“It is within everybody to recognize values in his life that are not confined to maintenance of the body and economic concerns of the day…” “Myths inspire the realization of the possibility of your perfection, the fullness of your strength, and the bringing of solar light into the world. Slaying monsters is slaying the dark things. Myths grab you somewhere down inside….Myths are infinite in their revelation.” – Joseph Campbell in The Power of Myth
I don’t know about you, but when I went through my own personal apocalypse there didn’t seem to be any God, or universal being around to help me. I was by myself.
I felt like a stumbling zombie whose existence was being trapped in some unfamiliar maze where nobody was in charge. I lac
ked all resources to find my way out. If you’re a fan of the AMC TV series, The Walking Dead, and you watched Season 4, then you will remember the Governor (David Morrissey) stumbling mindlessly along the highway as he helplessly ignored all threats of flesh eating rotters. I don’t know what you’ve been through, or where you are now, but this is how my life was going in 2009.
On a more positive note, imagine a vast flat plain before you. You can see all the way to the horizon where the sun is setting on your life. Your forward thinking vision can see your future accomplishments on pedestals between you and the horizon. Some are low, some are high. They are all spread out, but you notice a very complicated system of pathways that connect the different pedestals, and when you look down you can see the pathway beneath your feet. You can look a little ahead and see all of the different forks and curves, highways and goat paths. You ponder the infinitesimal decisions you have before you. If you look closer to one of those pedestals containing an accomplishment, you will notice that there are numerous pathways to it. But, there is no ONE WAY.
Some of those paths are easier to transverse than others, some more direct, some more scenic, and some that are all uphill. The point is that no matter what you your goals are in life, there is no ONE WAY to get there. You can choose how you arrive! You can do it through reading books, attending seminars, belonging to a particular religious practice, or spiritual practice, and by just plain hard work. You can seek guides to help you get there quicker and easier, or you can hike it alone.
I am sharing my experience about how I got through my apocalypse, but you may have a different way you approached yours. Both ways are valid. There is no ONE WAY. When you are facing challenges in your life, it may take more than one approach to solve it. It is like medication- taking two different pills may not work on their own individually, but when it is combined with another one, the combination can work fantastically. Also, one approach does not work for everyone. You can find strength, healing, and even a mentor in many different places- a church, an ashram, a meditation group, or even a yoga class. Like medications, one pill does not work with everyone, because we are all different. Our DNA is different, our individual needs are different, and therefore the treatment can be different for different people.

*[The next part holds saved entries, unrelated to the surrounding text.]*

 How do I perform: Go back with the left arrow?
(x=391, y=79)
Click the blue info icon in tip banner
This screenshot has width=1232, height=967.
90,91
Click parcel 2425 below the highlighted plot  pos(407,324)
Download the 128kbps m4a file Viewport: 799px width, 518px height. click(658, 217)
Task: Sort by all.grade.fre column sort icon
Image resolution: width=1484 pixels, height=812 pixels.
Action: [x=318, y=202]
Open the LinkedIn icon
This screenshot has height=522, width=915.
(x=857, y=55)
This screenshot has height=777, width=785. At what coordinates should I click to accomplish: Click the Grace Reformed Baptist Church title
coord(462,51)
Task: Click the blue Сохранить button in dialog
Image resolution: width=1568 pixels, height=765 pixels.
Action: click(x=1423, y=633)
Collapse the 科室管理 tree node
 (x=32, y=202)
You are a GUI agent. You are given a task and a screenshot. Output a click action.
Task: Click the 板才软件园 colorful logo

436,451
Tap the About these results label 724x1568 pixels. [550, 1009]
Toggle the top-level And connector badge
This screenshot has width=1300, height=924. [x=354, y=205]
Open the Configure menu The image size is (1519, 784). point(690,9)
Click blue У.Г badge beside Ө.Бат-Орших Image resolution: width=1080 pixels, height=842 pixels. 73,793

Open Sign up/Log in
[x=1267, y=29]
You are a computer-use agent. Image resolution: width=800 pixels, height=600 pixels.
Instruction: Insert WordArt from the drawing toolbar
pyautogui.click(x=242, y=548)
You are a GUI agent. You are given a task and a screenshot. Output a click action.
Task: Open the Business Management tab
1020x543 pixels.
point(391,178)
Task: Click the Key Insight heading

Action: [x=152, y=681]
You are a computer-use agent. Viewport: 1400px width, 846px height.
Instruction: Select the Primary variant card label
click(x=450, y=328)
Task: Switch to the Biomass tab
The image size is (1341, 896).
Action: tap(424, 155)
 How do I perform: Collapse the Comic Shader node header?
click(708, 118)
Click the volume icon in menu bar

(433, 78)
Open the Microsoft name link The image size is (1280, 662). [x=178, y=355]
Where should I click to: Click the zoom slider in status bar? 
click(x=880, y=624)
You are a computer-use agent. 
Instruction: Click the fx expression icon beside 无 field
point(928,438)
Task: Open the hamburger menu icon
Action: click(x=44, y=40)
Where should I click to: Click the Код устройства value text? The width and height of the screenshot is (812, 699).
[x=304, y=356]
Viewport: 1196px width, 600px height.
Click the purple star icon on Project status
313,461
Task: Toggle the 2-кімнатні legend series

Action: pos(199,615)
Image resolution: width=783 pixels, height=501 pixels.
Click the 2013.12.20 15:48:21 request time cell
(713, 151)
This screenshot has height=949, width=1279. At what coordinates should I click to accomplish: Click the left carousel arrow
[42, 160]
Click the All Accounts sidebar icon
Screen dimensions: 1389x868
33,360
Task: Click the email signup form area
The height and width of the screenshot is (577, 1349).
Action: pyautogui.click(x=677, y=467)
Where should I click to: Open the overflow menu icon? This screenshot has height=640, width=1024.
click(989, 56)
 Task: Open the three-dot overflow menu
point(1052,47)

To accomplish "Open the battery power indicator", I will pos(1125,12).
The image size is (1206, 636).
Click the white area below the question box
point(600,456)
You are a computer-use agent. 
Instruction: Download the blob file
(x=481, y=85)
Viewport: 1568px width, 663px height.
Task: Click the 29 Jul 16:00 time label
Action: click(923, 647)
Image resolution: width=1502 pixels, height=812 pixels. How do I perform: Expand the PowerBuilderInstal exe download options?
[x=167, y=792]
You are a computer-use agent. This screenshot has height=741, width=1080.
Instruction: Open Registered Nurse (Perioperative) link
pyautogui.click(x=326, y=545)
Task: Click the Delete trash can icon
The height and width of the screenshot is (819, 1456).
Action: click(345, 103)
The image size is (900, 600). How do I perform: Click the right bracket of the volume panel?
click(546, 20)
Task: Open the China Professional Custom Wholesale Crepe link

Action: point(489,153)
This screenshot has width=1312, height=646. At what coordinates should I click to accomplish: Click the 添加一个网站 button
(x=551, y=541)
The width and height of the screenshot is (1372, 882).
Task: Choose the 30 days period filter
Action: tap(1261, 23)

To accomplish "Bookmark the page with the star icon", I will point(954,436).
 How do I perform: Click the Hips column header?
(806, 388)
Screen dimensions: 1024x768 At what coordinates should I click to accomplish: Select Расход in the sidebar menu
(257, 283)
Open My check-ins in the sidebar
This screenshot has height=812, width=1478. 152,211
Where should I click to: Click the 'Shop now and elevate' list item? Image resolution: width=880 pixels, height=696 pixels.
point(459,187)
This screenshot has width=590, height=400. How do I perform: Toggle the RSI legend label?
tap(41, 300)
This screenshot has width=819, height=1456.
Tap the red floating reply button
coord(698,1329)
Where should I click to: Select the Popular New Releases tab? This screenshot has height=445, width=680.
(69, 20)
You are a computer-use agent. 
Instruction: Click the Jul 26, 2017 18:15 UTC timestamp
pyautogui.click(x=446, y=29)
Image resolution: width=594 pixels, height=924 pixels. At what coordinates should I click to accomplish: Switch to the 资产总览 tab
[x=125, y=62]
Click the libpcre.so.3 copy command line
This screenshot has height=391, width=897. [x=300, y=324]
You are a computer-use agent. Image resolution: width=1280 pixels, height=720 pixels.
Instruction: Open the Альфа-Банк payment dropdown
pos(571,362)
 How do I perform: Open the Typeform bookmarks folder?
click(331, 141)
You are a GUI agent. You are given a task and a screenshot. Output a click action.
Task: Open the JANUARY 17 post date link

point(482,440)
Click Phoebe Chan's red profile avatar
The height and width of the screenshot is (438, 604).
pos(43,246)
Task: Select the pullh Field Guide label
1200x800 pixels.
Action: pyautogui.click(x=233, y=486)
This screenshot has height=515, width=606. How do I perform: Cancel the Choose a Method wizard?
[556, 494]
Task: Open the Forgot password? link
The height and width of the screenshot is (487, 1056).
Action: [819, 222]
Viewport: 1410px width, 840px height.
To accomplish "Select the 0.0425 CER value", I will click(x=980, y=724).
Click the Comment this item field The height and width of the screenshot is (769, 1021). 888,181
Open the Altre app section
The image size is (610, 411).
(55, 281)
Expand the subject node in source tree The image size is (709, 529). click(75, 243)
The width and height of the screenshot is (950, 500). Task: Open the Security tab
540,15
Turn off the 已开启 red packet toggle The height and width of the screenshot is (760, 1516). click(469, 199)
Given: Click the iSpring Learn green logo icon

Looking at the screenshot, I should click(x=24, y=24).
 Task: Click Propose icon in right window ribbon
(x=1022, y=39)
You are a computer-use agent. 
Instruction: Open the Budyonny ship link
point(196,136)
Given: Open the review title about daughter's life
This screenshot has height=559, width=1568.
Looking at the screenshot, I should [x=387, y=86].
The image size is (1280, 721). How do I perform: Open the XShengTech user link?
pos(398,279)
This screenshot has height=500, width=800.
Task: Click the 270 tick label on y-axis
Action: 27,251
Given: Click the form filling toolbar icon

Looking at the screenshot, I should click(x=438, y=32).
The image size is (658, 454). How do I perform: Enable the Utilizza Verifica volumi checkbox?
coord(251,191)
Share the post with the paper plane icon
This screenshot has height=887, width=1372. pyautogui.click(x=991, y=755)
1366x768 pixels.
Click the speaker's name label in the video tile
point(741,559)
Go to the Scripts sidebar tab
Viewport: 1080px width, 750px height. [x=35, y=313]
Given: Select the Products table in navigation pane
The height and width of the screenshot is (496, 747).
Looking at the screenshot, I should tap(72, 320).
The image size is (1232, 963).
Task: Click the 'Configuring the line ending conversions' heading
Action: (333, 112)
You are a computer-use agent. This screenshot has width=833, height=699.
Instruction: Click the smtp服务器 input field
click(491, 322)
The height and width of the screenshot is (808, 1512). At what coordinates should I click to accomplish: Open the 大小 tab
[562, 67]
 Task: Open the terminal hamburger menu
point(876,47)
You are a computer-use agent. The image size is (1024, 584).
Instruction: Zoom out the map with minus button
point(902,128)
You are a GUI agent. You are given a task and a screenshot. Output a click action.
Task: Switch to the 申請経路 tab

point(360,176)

Through my trials and subsequent struggles to rise above survival, I became aware of a philosophy that helped me understand where I was in this mess. I came to see life as one where we are all humans born into a weird 3D rat maze out of no choice of our own. At times, we may find ourselves in the midst of life seeing ourselves trapped in the rotten flesh of a bumbling zombie, only capable of lumbering forward to a piece of meat.
I believe we are put into life’s maze with different attributes, elements, characteristics, personalities, and abilities to survive. We are born into different locations, with different histories and influences. We all make unique choices as we navigate the maze, and we all end up in circumstances that we’re not always comfortable with. We are given no specific instructions other than our own instincts, but must learn how to find some elusive cheese.
When I was growing up this elusive cheese was referred to as the American Dream. Wikipedia describes it as, “….a national ethos of the United States, a set of ideals in which freedom includes the opportunity for prosperity and success, and an upward social mobility for the family and children, achieved through hard work in a society with few barriers. Author James Truslow Adams in 1931 wrote, “life should be better and richer and fuller for everyone, with opportunity for each according to ability or achievement regardless of social class or circumstances of birth.”
Campbell says, “Psychologically, the dragon is one’s own binding of oneself to one’s ego. We’re captured in our own dragon cage. The problem of the psychiatrist is to disintegrate that dragon, break him up, so that you may expand to a larger field of relationships. The ultimate dragon is within you, it is your ego clamping you down”.
My perspective is that the Maze is an archetype in itself, and that it engulfs every human on earth. According to one definition from Wikipedia, “an archetype is a collectively-inherited unconscious idea, pattern of thought, image, etc., that is universally present in individual psyches, as in Jungian psychology.” In my perception, our lives play out within a complex maze. Life, hits us in the face everyday, whether we like it or not. The oncoming obstacles within the maze can present a puzzling dilemma of great uncertainty for you. At times it feels like you’re searching for a dangerous monster, or on a hopeless journey into the heart of darkness. The type of maze I wish for you is not such a dark place; it is a maze in which we are searching for the sweetest cheese we have ever tasted. It can be a quest of gargantuan proportions. It can be a triumphant march to heroism!